Grafschaft Bentheim. Die SPD-Bundestagsabgeordnete Dr. Daniela De Ridder war bei der „Arbeitsgemeinschaft Pflege Grafschaft Bentheim“ zu Gast und trat unter der Moderation des Leiters des Pflegedienstes der EUREGIO-Klinik, Bernhard Alsmeier, mit den Vertreterinnen und Vertretern der 14 Pflegeeinrichtungen der Region in den Dialog. De Ridder betonte, dass die Politik nach Verabschiedung der Pflegestärkungsgesetze in eine Phase der umfassenden Evaluation treten müsse.

„Die Pflege ist eines der wichtigsten Themen für die Bürgerinnen und Bürger, da sich alle im Zuge einer zum Glück steigenden Lebenserwartung mit der Frage des würdevollen Alterns auseinandersetzen. Dabei geht es nicht nur um die eigene Situation, sondern gerade auch um die einem nahestehenden Menschen, die wir im Falle der Pflegebedürftigkeit in guten Händen wissen wollen. Mit den drei Pflegestärkungsgesetzen haben wir uns in dieser Legislaturperiode intensiv mit dem Thema auseinandergesetzt und einige gute Akzente setzen können. Nun gilt es sorgsam zu prüfen, ob wir mit den Initiativen auch die Lage der Pflegenden und zu Pflegenden verbessert haben“, erklärt Dr. Daniela De Ridder, SPD-Bundestagsabgeordnete für den Wahlkreis Mittelems.

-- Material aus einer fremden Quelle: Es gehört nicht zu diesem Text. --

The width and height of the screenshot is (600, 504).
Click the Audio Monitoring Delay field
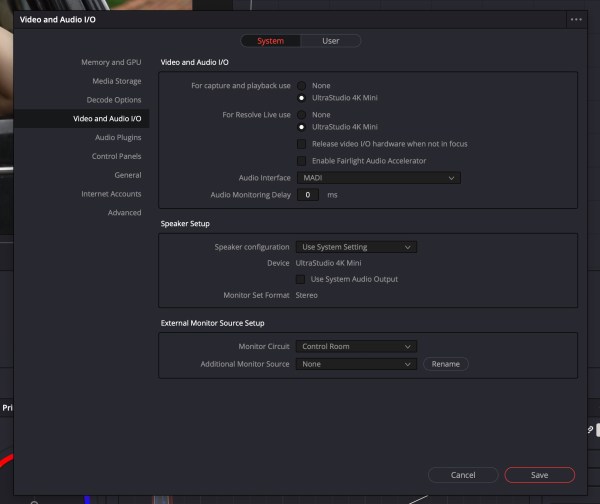(x=307, y=195)
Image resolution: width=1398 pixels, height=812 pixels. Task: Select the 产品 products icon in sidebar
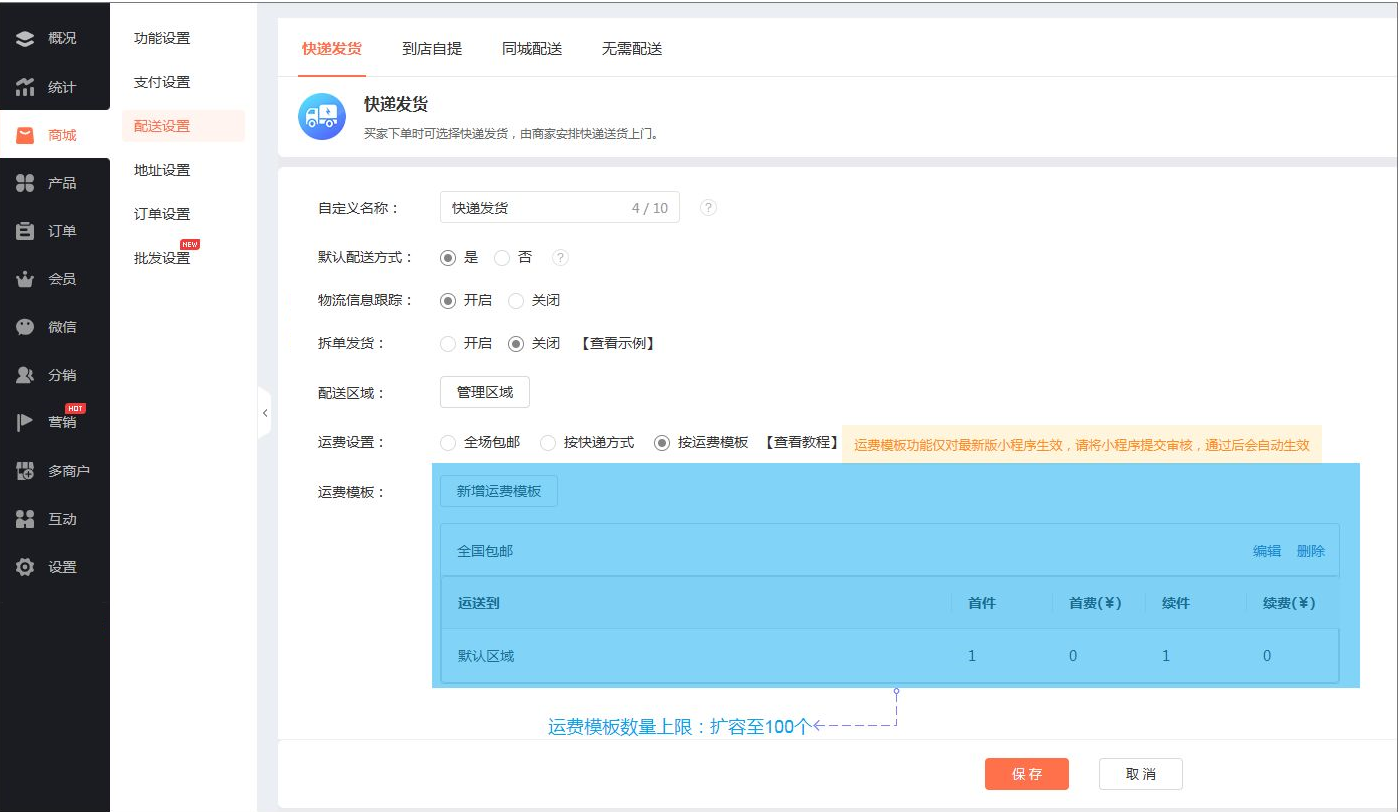coord(25,183)
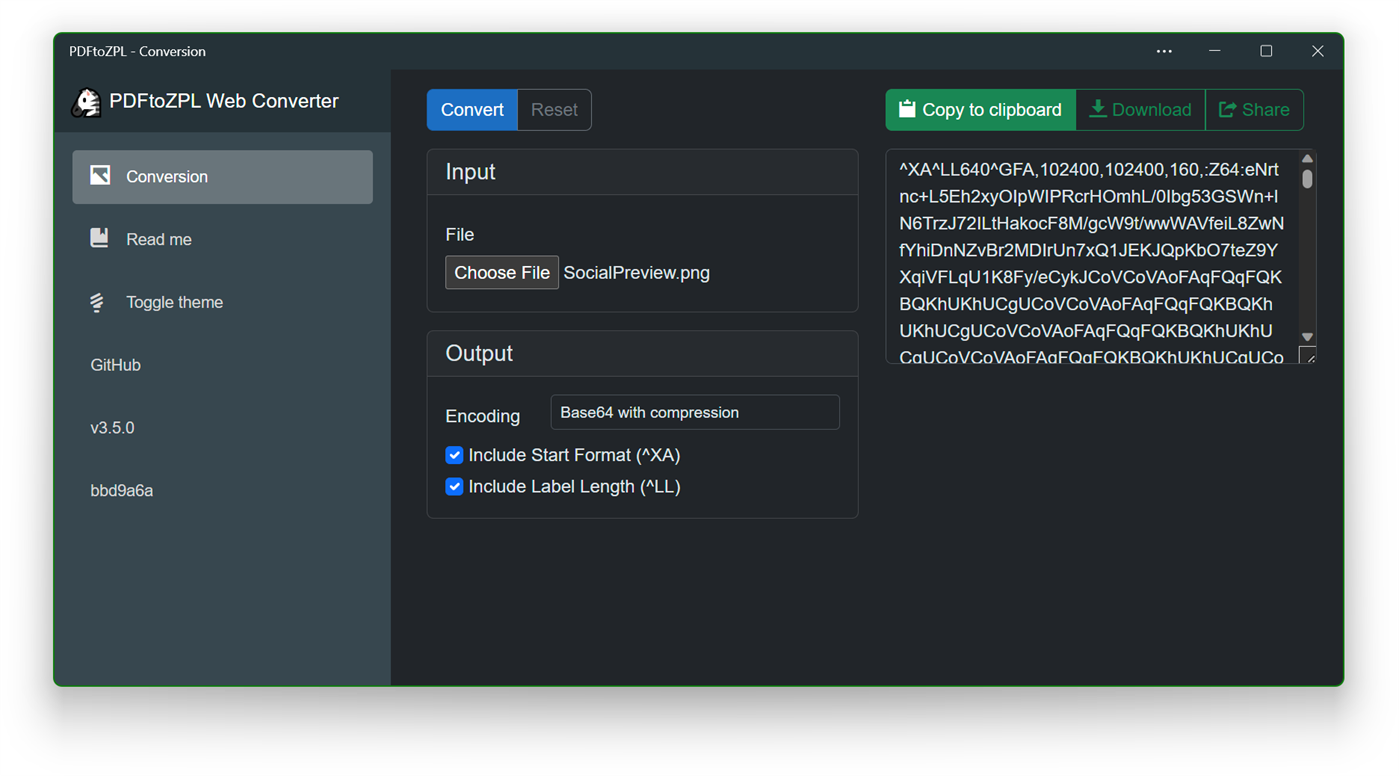The width and height of the screenshot is (1399, 777).
Task: Open the titlebar ellipsis menu
Action: (x=1163, y=51)
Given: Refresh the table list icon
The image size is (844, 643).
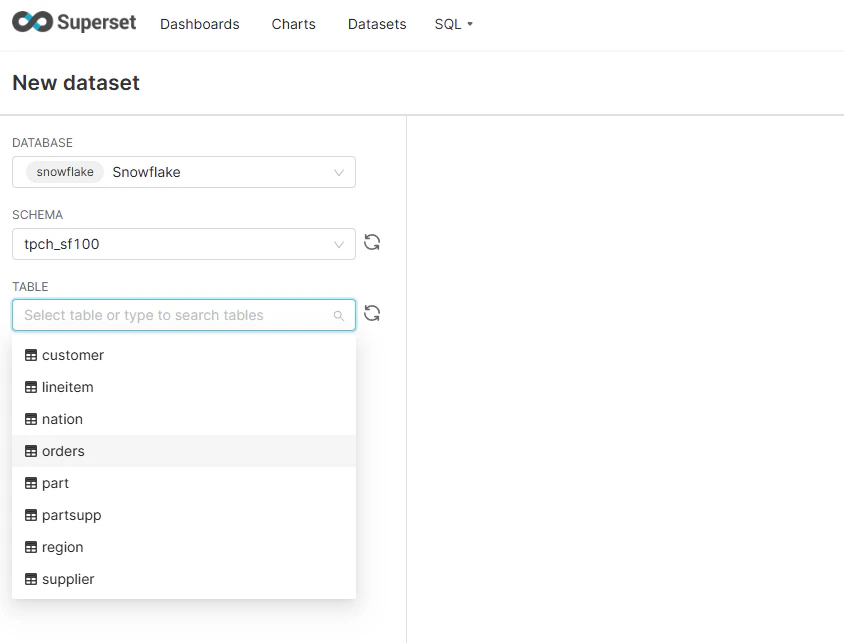Looking at the screenshot, I should (x=372, y=313).

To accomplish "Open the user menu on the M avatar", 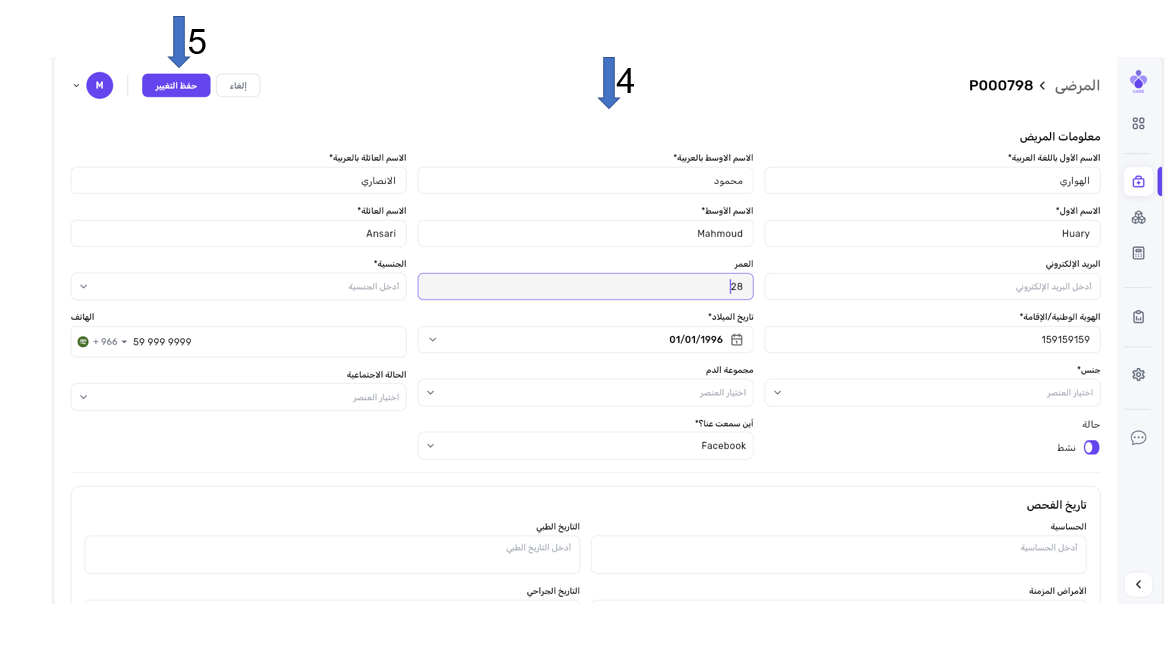I will click(x=99, y=86).
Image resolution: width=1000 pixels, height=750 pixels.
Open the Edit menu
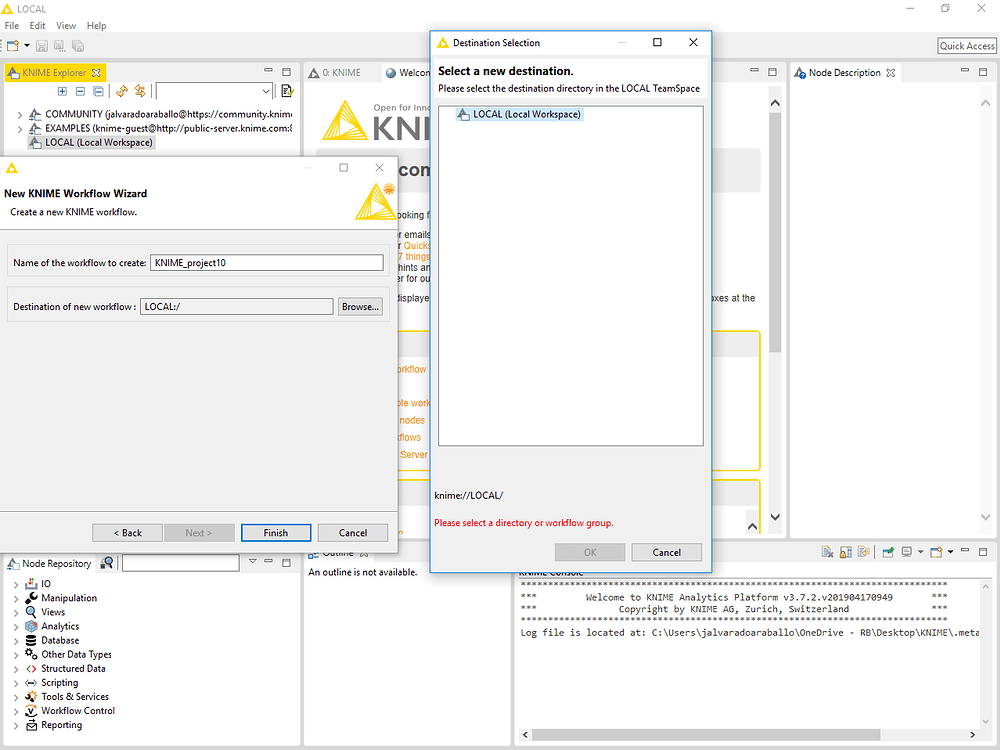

De Ridder verwies darauf, dass sie seit langem eine Verfechterin der Einrichtung einer Pflegekonferenz ist. „Dazu ist es aber auch wichtig, dass die Einrichtungen miteinander kooperieren so wie sie es in ihrer Arbeitsgemeinschaft tun“, ermutigt De Ridder die teilnehmenden Einrichtungen.

Im Laufe dieser Legislaturperiode wurden die Pflegestärkungsgesetze I-III verabschiedet, die ein neues und ineinander aufbauendes System der Pflege geschafft haben. Von der Etablierung eines Pflegevorsorgefonds für die Stärkung der Generationengerechtigkeit über die Etablierung eines neuen Pflegebedürftigkeitsbegriffes bis hin zur stärkeren Vernetzung beteiligter Akteure wurden diverse neue Regelungen und Maßnahmen umgesetzt. De Ridder betont, dass es nun gilt, aufmerksam zu prüfen, wie sich die Reformen in der Praxis auswirken und an welchen Stellen ein deutlicher Verbesserungsbedarf besteht. Grundsätzlich wurde deutlich, dass die Berufsgruppe der Pflegerinnen und Pfleger mehr Wertschätzung bekommen muss, was sich konkret auch in der Entlohnung niederschlagen muss.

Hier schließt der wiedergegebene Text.